Exercise instructions> Shift every coordinate in the answers by -55 and write out the records again, requests included, from the line with "You are a GUI" through the end of the records, both ends included. Leave the pictures out.

— START OF Exercise material —

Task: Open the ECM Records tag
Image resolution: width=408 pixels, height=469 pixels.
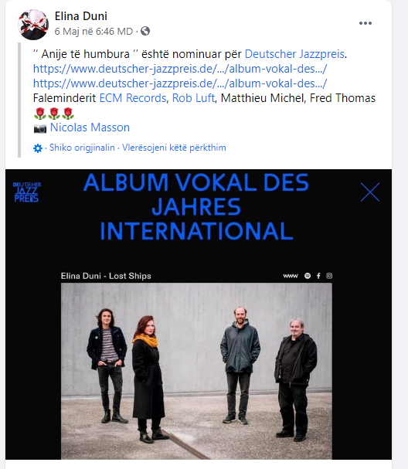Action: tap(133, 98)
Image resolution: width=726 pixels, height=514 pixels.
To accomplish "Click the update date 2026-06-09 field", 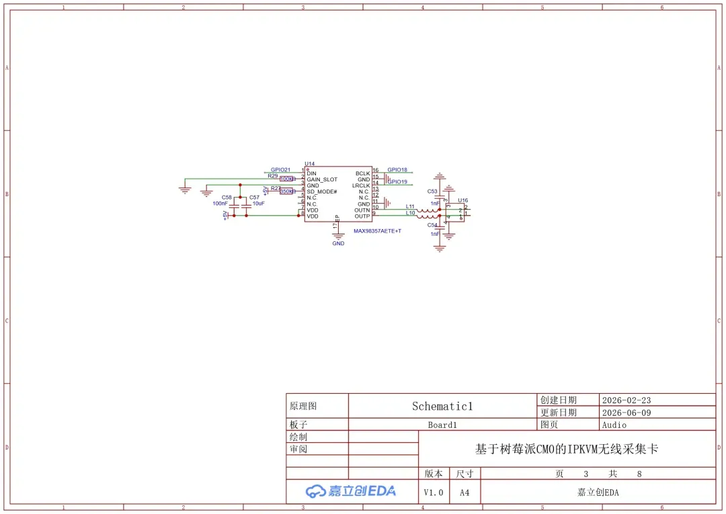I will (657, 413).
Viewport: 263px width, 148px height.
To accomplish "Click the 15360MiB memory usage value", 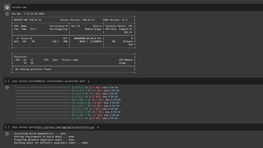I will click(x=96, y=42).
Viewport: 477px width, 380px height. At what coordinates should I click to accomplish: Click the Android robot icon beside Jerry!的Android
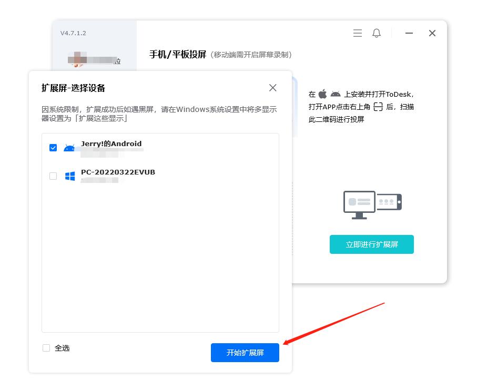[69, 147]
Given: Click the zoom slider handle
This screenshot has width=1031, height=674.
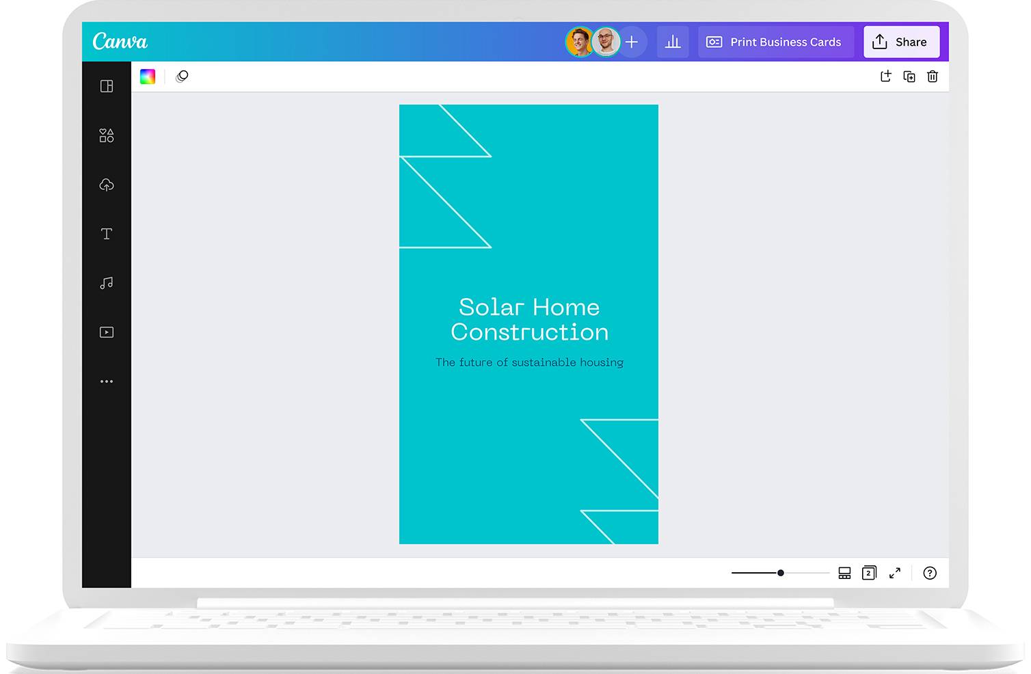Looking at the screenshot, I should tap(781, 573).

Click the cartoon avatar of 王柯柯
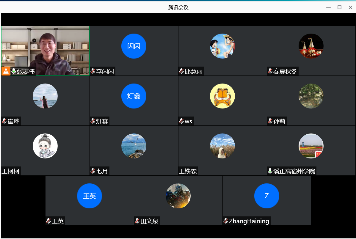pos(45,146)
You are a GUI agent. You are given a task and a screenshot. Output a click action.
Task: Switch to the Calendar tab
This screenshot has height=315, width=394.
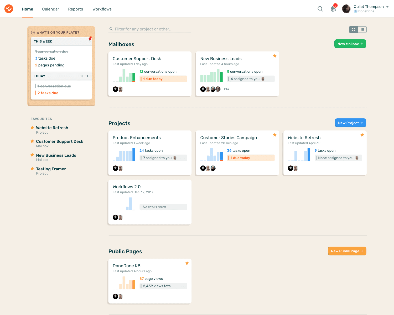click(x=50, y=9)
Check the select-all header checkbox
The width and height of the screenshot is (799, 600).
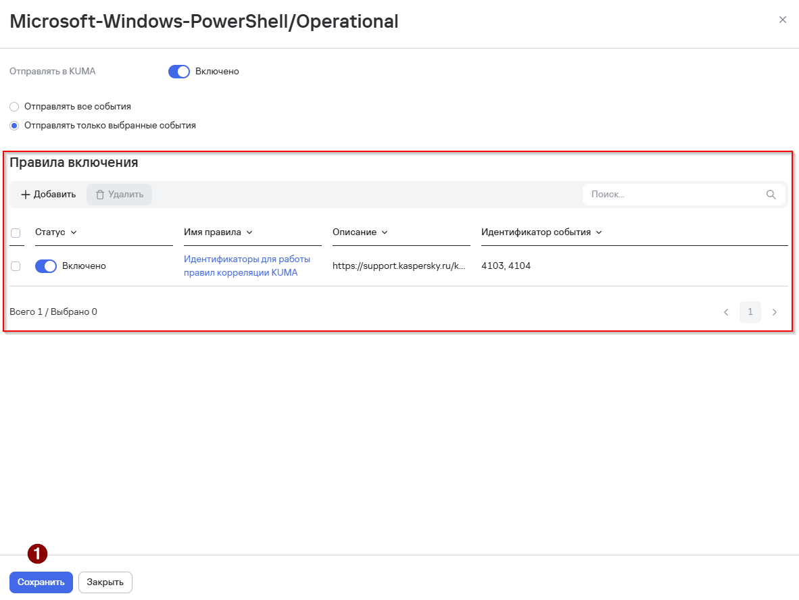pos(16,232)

— END OF Exercise material —

Task output>
You are a GUI agent. You are given a task and a screenshot. Output a click action.
Task: Switch to the Calendar tab
This screenshot has height=315, width=394.
click(x=-5, y=-46)
Check the select-all header checkbox
The width and height of the screenshot is (799, 600).
pos(-39,177)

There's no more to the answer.